Aktuell  08.04.2012

Der Tod, Gott und die Welt

Der Gedanke an den eigenen Tod lässt Atheisten noch skeptischer über Gott und Religion denken, während sie sich jedoch unbewusst dem Glauben öffnen.

Das berichten neuseeländische, britische und deutsche Forscher im 'Journal of Experimental Social Psychology'. ''Im Schützengraben gibt es keine Atheisten', sagt ein Sprichwort. Vermutlich sind Atheisten hinsichtlich ihrer Glaubensansichten in todesnahen Situationen weit flexibler als im Alltag geäußert wird', sagt Studienautor Matthias Blümke, Sozialpsychologe an der Uni Heidelberg.

Die Auseinandersetzung mit dem eigenen Tod ängstigt, da sie mit der verdrängten eigenen Sterblichkeit konfrontiert, erklärt der Forscher. 'Die meisten Menschen reagieren darauf, sehr allgemein gesagt, mit einer Suche nach Unsterblichkeit, indem sie sich mit der eigenen Gruppe, deren Werten und Weltsichten identifizieren und diese verteidigen. Symbolisches Weiterleben wirkt wie ein Angstpuffer.'

Sowohl Gläubige als auch Atheisten reagieren auf diese Weise, zeigten Experimente der Forscher mit 265 Studenten.
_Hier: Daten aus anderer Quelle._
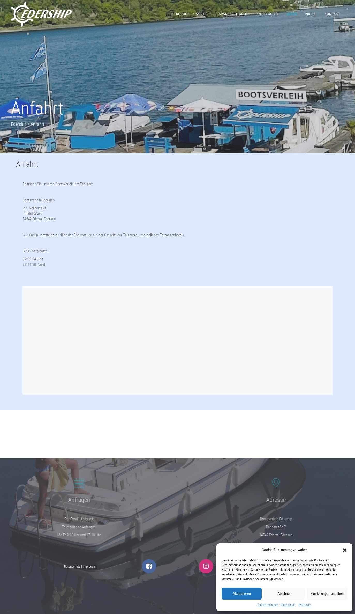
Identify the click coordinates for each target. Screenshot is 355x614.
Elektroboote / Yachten (188, 14)
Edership (19, 124)
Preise (311, 14)
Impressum (304, 605)
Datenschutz (288, 605)
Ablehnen (284, 593)
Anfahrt (27, 164)
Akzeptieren (242, 593)
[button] (344, 550)
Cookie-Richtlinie (268, 605)
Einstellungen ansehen (327, 593)
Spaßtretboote (234, 14)
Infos (292, 14)
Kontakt (332, 14)
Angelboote (267, 14)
Lässt man Gläubige über ihren eigenen Tod schreiben, stärkt dies ihren Glauben an Gott, während Atheisten bei derselben Aufgabe ihre Verneinung eines übernatürlichen Wesens bekräftigen. 'Auch der Gedanke, dass es nachher keine Hölle gibt vor der man sich ängstigen muss, kann Trost geben', erklärt Blümke. Zum Vergleich untersuchte man jeweils Personen, die dem Glauben zuneigten, sowie Atheisten, und ließ sie entweder Todesgedanken oder Texte über das Fernsehen niederschreiben.

Ein abweichendes Ergebnis zeigte sich allerdings, als die Forscher in Folgeexperimenten statt der bewussten die unbewusste Glaubenshaltung testeten. Dazu erhoben sie mittels neuerer Computermethoden die Reaktionszeit, in der die Probanden nach den Todesgedanken per Knopfdruck die spontane Glaubenshaltung ausdrückten - jene entweder der Existenz oder der Nicht-Existenz Gottes. Religiöse drückten hier die Taste deutlich schneller, während Atheisten stärker zögerten.

'Atheisten setzen sich im Angesicht des Todes stärker mit dem Konzept Gottes auseinander, als dies Religiöse mit dessen Nicht-Existenz tun. Scheinbar müssen sie mehr um ihre Weltsicht ringen', stellt der Forscher fest. Das Ergebnis sei zugleich auch ein Baustein für die Erklärung, warum Religion ein so hartnäckiger und weit verbreiteter Bestandteil der Gesellschaft ist.